▶ _Listed records_
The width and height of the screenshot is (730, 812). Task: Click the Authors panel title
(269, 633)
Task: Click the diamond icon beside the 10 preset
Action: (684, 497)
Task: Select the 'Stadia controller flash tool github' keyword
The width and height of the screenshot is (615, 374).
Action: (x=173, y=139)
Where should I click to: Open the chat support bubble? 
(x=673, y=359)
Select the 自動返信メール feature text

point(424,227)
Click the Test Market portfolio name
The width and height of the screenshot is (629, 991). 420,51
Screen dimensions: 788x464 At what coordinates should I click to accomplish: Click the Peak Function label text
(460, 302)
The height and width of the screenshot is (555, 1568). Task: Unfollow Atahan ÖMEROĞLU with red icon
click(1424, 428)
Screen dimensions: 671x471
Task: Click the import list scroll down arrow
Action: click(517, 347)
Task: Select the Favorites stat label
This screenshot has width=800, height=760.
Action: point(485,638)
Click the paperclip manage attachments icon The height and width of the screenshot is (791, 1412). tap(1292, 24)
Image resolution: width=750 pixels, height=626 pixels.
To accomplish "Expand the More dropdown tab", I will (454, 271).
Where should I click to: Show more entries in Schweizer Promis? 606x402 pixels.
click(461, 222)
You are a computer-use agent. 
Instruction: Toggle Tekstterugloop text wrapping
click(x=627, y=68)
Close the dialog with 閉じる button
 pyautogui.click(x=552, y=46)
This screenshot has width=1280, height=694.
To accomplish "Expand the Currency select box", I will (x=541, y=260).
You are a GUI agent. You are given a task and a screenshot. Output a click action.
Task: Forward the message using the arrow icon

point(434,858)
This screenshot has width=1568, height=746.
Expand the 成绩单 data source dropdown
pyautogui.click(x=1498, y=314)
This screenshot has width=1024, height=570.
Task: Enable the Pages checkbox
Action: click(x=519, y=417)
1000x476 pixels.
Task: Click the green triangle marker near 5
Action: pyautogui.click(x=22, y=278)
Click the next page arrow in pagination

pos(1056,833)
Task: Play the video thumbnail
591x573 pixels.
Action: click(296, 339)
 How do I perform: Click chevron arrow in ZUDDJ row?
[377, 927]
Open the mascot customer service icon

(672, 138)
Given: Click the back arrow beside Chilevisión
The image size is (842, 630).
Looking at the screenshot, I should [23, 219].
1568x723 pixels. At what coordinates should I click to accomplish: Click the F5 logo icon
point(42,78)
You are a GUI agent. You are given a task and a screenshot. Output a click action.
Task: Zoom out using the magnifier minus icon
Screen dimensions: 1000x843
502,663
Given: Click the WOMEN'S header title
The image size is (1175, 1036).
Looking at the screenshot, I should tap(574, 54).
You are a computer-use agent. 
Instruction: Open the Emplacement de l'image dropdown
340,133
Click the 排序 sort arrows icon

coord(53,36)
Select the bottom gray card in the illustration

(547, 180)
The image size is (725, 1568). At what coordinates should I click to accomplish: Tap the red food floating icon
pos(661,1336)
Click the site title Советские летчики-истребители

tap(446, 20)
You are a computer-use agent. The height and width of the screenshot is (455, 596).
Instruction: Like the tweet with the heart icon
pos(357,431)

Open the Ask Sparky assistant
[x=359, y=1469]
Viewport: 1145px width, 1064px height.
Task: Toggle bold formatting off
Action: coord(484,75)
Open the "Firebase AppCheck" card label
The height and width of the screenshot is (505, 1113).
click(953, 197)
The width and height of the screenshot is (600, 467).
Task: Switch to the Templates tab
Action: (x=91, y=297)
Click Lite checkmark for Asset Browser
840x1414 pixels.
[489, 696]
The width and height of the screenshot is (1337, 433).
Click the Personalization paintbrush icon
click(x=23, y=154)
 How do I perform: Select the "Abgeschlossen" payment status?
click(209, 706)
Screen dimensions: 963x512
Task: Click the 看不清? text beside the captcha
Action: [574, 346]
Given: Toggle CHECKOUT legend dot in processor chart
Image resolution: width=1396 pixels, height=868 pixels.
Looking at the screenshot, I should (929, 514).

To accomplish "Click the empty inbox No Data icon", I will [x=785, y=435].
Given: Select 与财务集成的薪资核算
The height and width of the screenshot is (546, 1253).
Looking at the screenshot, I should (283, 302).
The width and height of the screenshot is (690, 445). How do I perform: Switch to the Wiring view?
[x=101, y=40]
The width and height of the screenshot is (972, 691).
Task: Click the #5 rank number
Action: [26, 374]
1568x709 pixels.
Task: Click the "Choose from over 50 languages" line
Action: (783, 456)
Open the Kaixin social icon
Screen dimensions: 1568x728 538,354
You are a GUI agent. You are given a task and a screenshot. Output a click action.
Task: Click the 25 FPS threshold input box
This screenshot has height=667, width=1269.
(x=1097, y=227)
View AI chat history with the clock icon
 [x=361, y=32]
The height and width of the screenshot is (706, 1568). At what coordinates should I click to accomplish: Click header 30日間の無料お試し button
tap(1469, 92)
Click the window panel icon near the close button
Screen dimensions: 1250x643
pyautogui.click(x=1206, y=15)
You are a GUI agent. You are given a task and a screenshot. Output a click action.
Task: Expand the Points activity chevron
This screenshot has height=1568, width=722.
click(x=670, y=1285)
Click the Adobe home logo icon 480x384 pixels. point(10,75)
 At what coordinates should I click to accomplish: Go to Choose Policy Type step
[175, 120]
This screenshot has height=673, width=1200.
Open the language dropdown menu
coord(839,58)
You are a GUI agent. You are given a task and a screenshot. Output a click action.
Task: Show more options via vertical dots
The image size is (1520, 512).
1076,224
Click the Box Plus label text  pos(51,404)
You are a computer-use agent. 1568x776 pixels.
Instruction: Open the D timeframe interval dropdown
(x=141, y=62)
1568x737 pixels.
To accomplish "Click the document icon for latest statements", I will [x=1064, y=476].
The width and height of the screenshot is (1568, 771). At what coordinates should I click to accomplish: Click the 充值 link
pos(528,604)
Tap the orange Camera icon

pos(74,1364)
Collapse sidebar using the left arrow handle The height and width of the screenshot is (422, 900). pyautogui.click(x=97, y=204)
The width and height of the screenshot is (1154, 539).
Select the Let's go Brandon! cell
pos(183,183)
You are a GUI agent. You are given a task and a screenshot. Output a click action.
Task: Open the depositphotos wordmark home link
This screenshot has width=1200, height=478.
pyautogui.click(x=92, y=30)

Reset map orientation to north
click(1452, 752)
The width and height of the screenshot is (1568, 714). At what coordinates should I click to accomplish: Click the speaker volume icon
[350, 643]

▶ _The task_
Everything in the data above is to be given again, unchanged.

▶ _Exercise answer_
The width and height of the screenshot is (730, 812). Task: Click the Authors panel title
(269, 633)
Task: Click the diamond icon beside the 10 preset
Action: (684, 497)
Task: Select the 'Stadia controller flash tool github' keyword
The width and height of the screenshot is (615, 374).
Action: (x=173, y=139)
Where should I click to: Open the chat support bubble? 
(x=673, y=359)
Select the 自動返信メール feature text

point(424,227)
Click the Test Market portfolio name
The width and height of the screenshot is (629, 991). 420,51
Screen dimensions: 788x464 At what coordinates should I click to accomplish: Click the Peak Function label text
(460, 302)
The height and width of the screenshot is (555, 1568). Task: Unfollow Atahan ÖMEROĞLU with red icon
click(1424, 428)
Screen dimensions: 671x471
Task: Click the import list scroll down arrow
Action: click(517, 347)
Task: Select the Favorites stat label
This screenshot has width=800, height=760.
Action: point(485,638)
Click the paperclip manage attachments icon The height and width of the screenshot is (791, 1412). tap(1292, 24)
Image resolution: width=750 pixels, height=626 pixels.
To accomplish "Expand the More dropdown tab", I will (454, 271).
Where should I click to: Show more entries in Schweizer Promis? 606x402 pixels.
click(461, 222)
You are a computer-use agent. 
Instruction: Toggle Tekstterugloop text wrapping
click(x=627, y=68)
Close the dialog with 閉じる button
 pyautogui.click(x=552, y=46)
This screenshot has width=1280, height=694.
To accomplish "Expand the Currency select box", I will (x=541, y=260).
You are a GUI agent. You are given a task and a screenshot. Output a click action.
Task: Forward the message using the arrow icon

point(434,858)
This screenshot has width=1568, height=746.
Expand the 成绩单 data source dropdown
pyautogui.click(x=1498, y=314)
This screenshot has width=1024, height=570.
Task: Enable the Pages checkbox
Action: click(x=519, y=417)
1000x476 pixels.
Task: Click the green triangle marker near 5
Action: pyautogui.click(x=22, y=278)
Click the next page arrow in pagination

pos(1056,833)
Task: Play the video thumbnail
591x573 pixels.
Action: click(296, 339)
 How do I perform: Click chevron arrow in ZUDDJ row?
[377, 927]
Open the mascot customer service icon

(672, 138)
Given: Click the back arrow beside Chilevisión
The image size is (842, 630).
Looking at the screenshot, I should [23, 219].
1568x723 pixels. At what coordinates should I click to accomplish: Click the F5 logo icon
point(42,78)
You are a GUI agent. You are given a task and a screenshot. Output a click action.
Task: Zoom out using the magnifier minus icon
Screen dimensions: 1000x843
502,663
Given: Click the WOMEN'S header title
The image size is (1175, 1036).
Looking at the screenshot, I should tap(574, 54).
You are a computer-use agent. 
Instruction: Open the Emplacement de l'image dropdown
340,133
Click the 排序 sort arrows icon

coord(53,36)
Select the bottom gray card in the illustration

(547, 180)
The image size is (725, 1568). At what coordinates should I click to accomplish: Tap the red food floating icon
pos(661,1336)
Click the site title Советские летчики-истребители

tap(446, 20)
You are a computer-use agent. The height and width of the screenshot is (455, 596).
Instruction: Like the tweet with the heart icon
pos(357,431)

Open the Ask Sparky assistant
[x=359, y=1469]
Viewport: 1145px width, 1064px height.
Task: Toggle bold formatting off
Action: coord(484,75)
Open the "Firebase AppCheck" card label
The height and width of the screenshot is (505, 1113).
click(953, 197)
The width and height of the screenshot is (600, 467).
Task: Switch to the Templates tab
Action: (x=91, y=297)
Click Lite checkmark for Asset Browser
840x1414 pixels.
[489, 696]
The width and height of the screenshot is (1337, 433).
Click the Personalization paintbrush icon
click(x=23, y=154)
 How do I perform: Select the "Abgeschlossen" payment status?
click(209, 706)
Screen dimensions: 963x512
Task: Click the 看不清? text beside the captcha
Action: [574, 346]
Given: Toggle CHECKOUT legend dot in processor chart
Image resolution: width=1396 pixels, height=868 pixels.
Looking at the screenshot, I should (929, 514).

To accomplish "Click the empty inbox No Data icon", I will [x=785, y=435].
Given: Select 与财务集成的薪资核算
The height and width of the screenshot is (546, 1253).
Looking at the screenshot, I should (283, 302).
The width and height of the screenshot is (690, 445). How do I perform: Switch to the Wiring view?
[x=101, y=40]
The width and height of the screenshot is (972, 691).
Task: Click the #5 rank number
Action: [26, 374]
1568x709 pixels.
Task: Click the "Choose from over 50 languages" line
Action: (783, 456)
Open the Kaixin social icon
Screen dimensions: 1568x728 538,354
You are a GUI agent. You are given a task and a screenshot. Output a click action.
Task: Click the 25 FPS threshold input box
This screenshot has height=667, width=1269.
(x=1097, y=227)
View AI chat history with the clock icon
 [x=361, y=32]
The height and width of the screenshot is (706, 1568). At what coordinates should I click to accomplish: Click header 30日間の無料お試し button
tap(1469, 92)
Click the window panel icon near the close button
Screen dimensions: 1250x643
pyautogui.click(x=1206, y=15)
You are a GUI agent. You are given a task and a screenshot. Output a click action.
Task: Expand the Points activity chevron
This screenshot has height=1568, width=722.
click(x=670, y=1285)
Click the Adobe home logo icon 480x384 pixels. point(10,75)
 At what coordinates should I click to accomplish: Go to Choose Policy Type step
[175, 120]
This screenshot has height=673, width=1200.
Open the language dropdown menu
coord(839,58)
You are a GUI agent. You are given a task and a screenshot. Output a click action.
Task: Show more options via vertical dots
The image size is (1520, 512).
1076,224
Click the Box Plus label text  pos(51,404)
You are a computer-use agent. 1568x776 pixels.
Instruction: Open the D timeframe interval dropdown
(x=141, y=62)
1568x737 pixels.
To accomplish "Click the document icon for latest statements", I will [x=1064, y=476].
The width and height of the screenshot is (1568, 771). At what coordinates should I click to accomplish: Click the 充值 link
pos(528,604)
Tap the orange Camera icon

pos(74,1364)
Collapse sidebar using the left arrow handle The height and width of the screenshot is (422, 900). pyautogui.click(x=97, y=204)
The width and height of the screenshot is (1154, 539).
Select the Let's go Brandon! cell
pos(183,183)
You are a GUI agent. You are given a task and a screenshot. Output a click action.
Task: Open the depositphotos wordmark home link
This screenshot has width=1200, height=478.
pyautogui.click(x=92, y=30)

Reset map orientation to north
click(1452, 752)
The width and height of the screenshot is (1568, 714). At what coordinates should I click to accomplish: Click the speaker volume icon
[350, 643]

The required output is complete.